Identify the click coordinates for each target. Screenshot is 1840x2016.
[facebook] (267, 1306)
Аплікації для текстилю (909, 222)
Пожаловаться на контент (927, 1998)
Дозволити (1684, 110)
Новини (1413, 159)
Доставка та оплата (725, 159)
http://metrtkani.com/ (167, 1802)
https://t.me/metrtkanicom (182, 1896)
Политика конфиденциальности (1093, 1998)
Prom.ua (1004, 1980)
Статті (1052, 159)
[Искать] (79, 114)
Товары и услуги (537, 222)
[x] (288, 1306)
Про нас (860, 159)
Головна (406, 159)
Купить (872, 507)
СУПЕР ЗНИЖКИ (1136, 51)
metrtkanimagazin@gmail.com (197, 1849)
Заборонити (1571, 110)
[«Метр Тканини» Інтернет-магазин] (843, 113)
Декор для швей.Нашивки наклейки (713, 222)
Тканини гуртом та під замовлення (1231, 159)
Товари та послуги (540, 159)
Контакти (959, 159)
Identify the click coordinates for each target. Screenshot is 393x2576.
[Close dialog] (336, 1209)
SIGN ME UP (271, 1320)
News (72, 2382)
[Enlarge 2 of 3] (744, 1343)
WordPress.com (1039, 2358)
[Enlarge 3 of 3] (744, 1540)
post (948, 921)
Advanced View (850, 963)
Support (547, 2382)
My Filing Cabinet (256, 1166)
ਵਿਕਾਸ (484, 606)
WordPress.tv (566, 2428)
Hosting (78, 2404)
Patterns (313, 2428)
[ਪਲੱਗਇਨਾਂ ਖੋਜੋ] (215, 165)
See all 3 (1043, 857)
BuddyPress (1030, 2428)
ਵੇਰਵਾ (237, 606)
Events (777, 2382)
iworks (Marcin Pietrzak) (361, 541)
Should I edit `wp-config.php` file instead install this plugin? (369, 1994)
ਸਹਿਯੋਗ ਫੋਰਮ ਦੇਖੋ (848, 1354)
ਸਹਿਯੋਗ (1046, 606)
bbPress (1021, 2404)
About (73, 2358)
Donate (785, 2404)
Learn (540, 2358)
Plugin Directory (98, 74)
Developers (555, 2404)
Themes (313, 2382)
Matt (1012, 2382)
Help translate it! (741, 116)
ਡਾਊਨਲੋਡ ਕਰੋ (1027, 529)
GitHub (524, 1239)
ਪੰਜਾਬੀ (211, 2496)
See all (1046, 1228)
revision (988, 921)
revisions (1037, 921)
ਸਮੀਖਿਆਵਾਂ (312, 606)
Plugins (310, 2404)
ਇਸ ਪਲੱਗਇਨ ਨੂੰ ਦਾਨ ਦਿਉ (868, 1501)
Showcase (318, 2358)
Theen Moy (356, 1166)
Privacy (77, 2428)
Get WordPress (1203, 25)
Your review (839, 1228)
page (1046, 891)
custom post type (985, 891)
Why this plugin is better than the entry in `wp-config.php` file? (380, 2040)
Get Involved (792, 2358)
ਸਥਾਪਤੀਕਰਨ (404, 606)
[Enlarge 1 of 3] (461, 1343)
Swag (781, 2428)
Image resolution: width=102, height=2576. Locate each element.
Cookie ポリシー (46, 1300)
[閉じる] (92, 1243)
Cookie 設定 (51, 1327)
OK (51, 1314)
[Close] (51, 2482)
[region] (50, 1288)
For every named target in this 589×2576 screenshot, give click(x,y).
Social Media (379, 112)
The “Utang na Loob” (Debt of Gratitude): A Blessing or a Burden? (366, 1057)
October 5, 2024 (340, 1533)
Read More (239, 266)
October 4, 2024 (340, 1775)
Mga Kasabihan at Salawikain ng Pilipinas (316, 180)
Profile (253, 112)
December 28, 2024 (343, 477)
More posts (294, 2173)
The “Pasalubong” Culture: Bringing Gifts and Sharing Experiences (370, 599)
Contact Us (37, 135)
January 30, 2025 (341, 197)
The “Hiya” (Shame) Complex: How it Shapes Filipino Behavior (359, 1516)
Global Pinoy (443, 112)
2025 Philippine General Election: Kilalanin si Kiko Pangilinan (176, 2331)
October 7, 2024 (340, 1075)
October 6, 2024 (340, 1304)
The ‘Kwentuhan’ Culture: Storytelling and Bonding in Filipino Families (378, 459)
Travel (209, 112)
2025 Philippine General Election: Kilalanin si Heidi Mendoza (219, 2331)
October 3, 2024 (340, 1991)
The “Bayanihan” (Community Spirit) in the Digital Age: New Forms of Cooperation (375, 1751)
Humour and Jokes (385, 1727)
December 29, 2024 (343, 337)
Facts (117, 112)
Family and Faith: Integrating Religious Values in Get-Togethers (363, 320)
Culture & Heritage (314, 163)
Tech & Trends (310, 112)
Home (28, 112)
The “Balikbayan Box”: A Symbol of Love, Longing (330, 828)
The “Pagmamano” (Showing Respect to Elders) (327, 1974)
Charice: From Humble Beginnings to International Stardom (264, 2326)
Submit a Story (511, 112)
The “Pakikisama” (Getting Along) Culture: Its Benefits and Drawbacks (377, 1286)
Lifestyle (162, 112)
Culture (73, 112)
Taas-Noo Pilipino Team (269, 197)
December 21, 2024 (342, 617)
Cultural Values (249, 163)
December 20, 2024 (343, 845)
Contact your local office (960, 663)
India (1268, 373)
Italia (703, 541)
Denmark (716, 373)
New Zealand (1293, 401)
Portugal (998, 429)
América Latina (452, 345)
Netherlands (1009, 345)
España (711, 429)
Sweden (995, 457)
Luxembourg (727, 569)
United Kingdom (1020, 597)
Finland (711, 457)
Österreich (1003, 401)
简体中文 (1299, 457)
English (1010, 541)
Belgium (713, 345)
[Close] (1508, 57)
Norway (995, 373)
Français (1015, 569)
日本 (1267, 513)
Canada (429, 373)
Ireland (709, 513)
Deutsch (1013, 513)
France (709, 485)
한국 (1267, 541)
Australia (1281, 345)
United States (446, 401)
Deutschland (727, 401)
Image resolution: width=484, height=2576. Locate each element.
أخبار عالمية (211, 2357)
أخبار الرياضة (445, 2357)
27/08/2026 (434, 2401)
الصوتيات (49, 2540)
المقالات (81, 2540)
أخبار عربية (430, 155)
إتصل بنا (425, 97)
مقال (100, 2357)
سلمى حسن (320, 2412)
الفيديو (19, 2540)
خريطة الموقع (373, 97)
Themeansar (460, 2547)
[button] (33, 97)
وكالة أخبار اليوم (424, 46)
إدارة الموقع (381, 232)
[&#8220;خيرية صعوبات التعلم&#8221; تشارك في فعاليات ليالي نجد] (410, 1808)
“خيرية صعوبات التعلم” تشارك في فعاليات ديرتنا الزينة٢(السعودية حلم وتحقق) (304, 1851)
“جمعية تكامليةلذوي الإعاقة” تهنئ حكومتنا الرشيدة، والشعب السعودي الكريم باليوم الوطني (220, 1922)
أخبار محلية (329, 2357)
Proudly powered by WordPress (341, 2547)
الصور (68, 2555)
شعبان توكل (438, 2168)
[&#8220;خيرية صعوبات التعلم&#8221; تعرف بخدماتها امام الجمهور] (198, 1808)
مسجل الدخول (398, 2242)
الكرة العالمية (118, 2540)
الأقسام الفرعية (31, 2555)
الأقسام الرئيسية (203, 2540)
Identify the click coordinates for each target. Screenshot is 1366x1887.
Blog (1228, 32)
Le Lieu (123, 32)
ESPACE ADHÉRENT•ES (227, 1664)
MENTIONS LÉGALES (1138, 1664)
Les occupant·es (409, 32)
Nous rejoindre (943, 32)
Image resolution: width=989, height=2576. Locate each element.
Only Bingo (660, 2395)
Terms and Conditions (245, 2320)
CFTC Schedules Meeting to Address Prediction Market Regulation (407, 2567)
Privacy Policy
+++++
Set all of the records down again, exactly as they stand.

# [Reply to the exercise]
Identify the click coordinates for each target. Screenshot is 1840x2016.
[facebook] (267, 1306)
Аплікації для текстилю (909, 222)
Пожаловаться на контент (927, 1998)
Дозволити (1684, 110)
Новини (1413, 159)
Доставка та оплата (725, 159)
http://metrtkani.com/ (167, 1802)
https://t.me/metrtkanicom (182, 1896)
Политика конфиденциальности (1093, 1998)
Prom.ua (1004, 1980)
Статті (1052, 159)
[Искать] (79, 114)
Товары и услуги (537, 222)
[x] (288, 1306)
Про нас (860, 159)
Головна (406, 159)
Купить (872, 507)
СУПЕР ЗНИЖКИ (1136, 51)
metrtkanimagazin@gmail.com (197, 1849)
Заборонити (1571, 110)
[«Метр Тканини» Інтернет-магазин] (843, 113)
Декор для швей.Нашивки наклейки (713, 222)
Тканини гуртом та під замовлення (1231, 159)
Товари та послуги (540, 159)
Контакти (959, 159)
Identify the click coordinates for each target. Screenshot is 393x2576.
[Close dialog] (336, 1209)
SIGN ME UP (271, 1320)
News (72, 2382)
[Enlarge 2 of 3] (744, 1343)
WordPress.com (1039, 2358)
[Enlarge 3 of 3] (744, 1540)
post (948, 921)
Advanced View (850, 963)
Support (547, 2382)
My Filing Cabinet (256, 1166)
ਵਿਕਾਸ (484, 606)
WordPress.tv (566, 2428)
Hosting (78, 2404)
Patterns (313, 2428)
[ਪਲੱਗਇਨਾਂ ਖੋਜੋ] (215, 165)
See all 3 (1043, 857)
BuddyPress (1030, 2428)
ਵੇਰਵਾ (237, 606)
Events (777, 2382)
iworks (Marcin Pietrzak) (361, 541)
Should I edit `wp-config.php` file instead install this plugin? (369, 1994)
ਸਹਿਯੋਗ ਫੋਰਮ ਦੇਖੋ (848, 1354)
ਸਹਿਯੋਗ (1046, 606)
bbPress (1021, 2404)
About (73, 2358)
Donate (785, 2404)
Learn (540, 2358)
Plugin Directory (98, 74)
Developers (555, 2404)
Themes (313, 2382)
Matt (1012, 2382)
Help translate it! (741, 116)
ਡਾਊਨਲੋਡ ਕਰੋ (1027, 529)
GitHub (524, 1239)
ਪੰਜਾਬੀ (211, 2496)
See all (1046, 1228)
revision (988, 921)
revisions (1037, 921)
ਸਮੀਖਿਆਵਾਂ (312, 606)
Plugins (310, 2404)
ਇਸ ਪਲੱਗਇਨ ਨੂੰ ਦਾਨ ਦਿਉ (868, 1501)
Showcase (318, 2358)
Theen Moy (356, 1166)
Privacy (77, 2428)
Get WordPress (1203, 25)
Your review (839, 1228)
page (1046, 891)
custom post type (985, 891)
Why this plugin is better than the entry in `wp-config.php` file? (380, 2040)
Get Involved (792, 2358)
ਸਥਾਪਤੀਕਰਨ (404, 606)
[Enlarge 1 of 3] (461, 1343)
Swag (781, 2428)
Image resolution: width=102, height=2576. Locate each element.
Cookie ポリシー (46, 1300)
[閉じる] (92, 1243)
Cookie 設定 (51, 1327)
OK (51, 1314)
[Close] (51, 2482)
[region] (50, 1288)
For every named target in this 589×2576 screenshot, give click(x,y).
Social Media (379, 112)
The “Utang na Loob” (Debt of Gratitude): A Blessing or a Burden? (366, 1057)
October 5, 2024 (340, 1533)
Read More (239, 266)
October 4, 2024 (340, 1775)
Mga Kasabihan at Salawikain ng Pilipinas (316, 180)
Profile (253, 112)
December 28, 2024 (343, 477)
More posts (294, 2173)
The “Pasalubong” Culture: Bringing Gifts and Sharing Experiences (370, 599)
Contact Us (37, 135)
January 30, 2025 (341, 197)
The “Hiya” (Shame) Complex: How it Shapes Filipino Behavior (359, 1516)
Global Pinoy (443, 112)
2025 Philippine General Election: Kilalanin si Kiko Pangilinan (176, 2331)
October 7, 2024 (340, 1075)
October 6, 2024 (340, 1304)
The ‘Kwentuhan’ Culture: Storytelling and Bonding in Filipino Families (378, 459)
Travel (209, 112)
2025 Philippine General Election: Kilalanin si Heidi Mendoza (219, 2331)
October 3, 2024 (340, 1991)
The “Bayanihan” (Community Spirit) in the Digital Age: New Forms of Cooperation (375, 1751)
Humour and Jokes (385, 1727)
December 29, 2024 (343, 337)
Facts (117, 112)
Family and Faith: Integrating Religious Values in Get-Togethers (363, 320)
Culture & Heritage (314, 163)
Tech & Trends (310, 112)
Home (28, 112)
The “Balikbayan Box”: A Symbol of Love, Longing (330, 828)
The “Pagmamano” (Showing Respect to Elders) (327, 1974)
Charice: From Humble Beginnings to International Stardom (264, 2326)
Submit a Story (511, 112)
The “Pakikisama” (Getting Along) Culture: Its Benefits and Drawbacks (377, 1286)
Lifestyle (162, 112)
Culture (73, 112)
Taas-Noo Pilipino Team (269, 197)
December 21, 2024 (342, 617)
Cultural Values (249, 163)
December 20, 2024 (343, 845)
Contact your local office (960, 663)
India (1268, 373)
Italia (703, 541)
Denmark (716, 373)
New Zealand (1293, 401)
Portugal (998, 429)
América Latina (452, 345)
Netherlands (1009, 345)
España (711, 429)
Sweden (995, 457)
Luxembourg (727, 569)
United Kingdom (1020, 597)
Finland (711, 457)
Österreich (1003, 401)
简体中文 (1299, 457)
English (1010, 541)
Belgium (713, 345)
[Close] (1508, 57)
Norway (995, 373)
Français (1015, 569)
日本 (1267, 513)
Canada (429, 373)
Ireland (709, 513)
Deutsch (1013, 513)
France (709, 485)
한국 (1267, 541)
Australia (1281, 345)
United States (446, 401)
Deutschland (727, 401)
Image resolution: width=484, height=2576. Locate each element.
أخبار عالمية (211, 2357)
أخبار الرياضة (445, 2357)
27/08/2026 (434, 2401)
الصوتيات (49, 2540)
المقالات (81, 2540)
أخبار عربية (430, 155)
إتصل بنا (425, 97)
مقال (100, 2357)
سلمى حسن (320, 2412)
الفيديو (19, 2540)
خريطة الموقع (373, 97)
Themeansar (460, 2547)
[button] (33, 97)
وكالة أخبار اليوم (424, 46)
إدارة الموقع (381, 232)
[&#8220;خيرية صعوبات التعلم&#8221; تشارك في فعاليات ليالي نجد] (410, 1808)
“خيرية صعوبات التعلم” تشارك في فعاليات ديرتنا الزينة٢(السعودية حلم وتحقق) (304, 1851)
“جمعية تكامليةلذوي الإعاقة” تهنئ حكومتنا الرشيدة، والشعب السعودي الكريم باليوم الوطني (220, 1922)
أخبار محلية (329, 2357)
Proudly powered by WordPress (341, 2547)
الصور (68, 2555)
شعبان توكل (438, 2168)
[&#8220;خيرية صعوبات التعلم&#8221; تعرف بخدماتها امام الجمهور] (198, 1808)
مسجل الدخول (398, 2242)
الكرة العالمية (118, 2540)
الأقسام الفرعية (31, 2555)
الأقسام الرئيسية (203, 2540)
Identify the click coordinates for each target. Screenshot is 1366x1887.
Blog (1228, 32)
Le Lieu (123, 32)
ESPACE ADHÉRENT•ES (227, 1664)
MENTIONS LÉGALES (1138, 1664)
Les occupant·es (409, 32)
Nous rejoindre (943, 32)
Image resolution: width=989, height=2576. Locate each element.
Only Bingo (660, 2395)
Terms and Conditions (245, 2320)
CFTC Schedules Meeting to Address Prediction Market Regulation (407, 2567)
Privacy Policy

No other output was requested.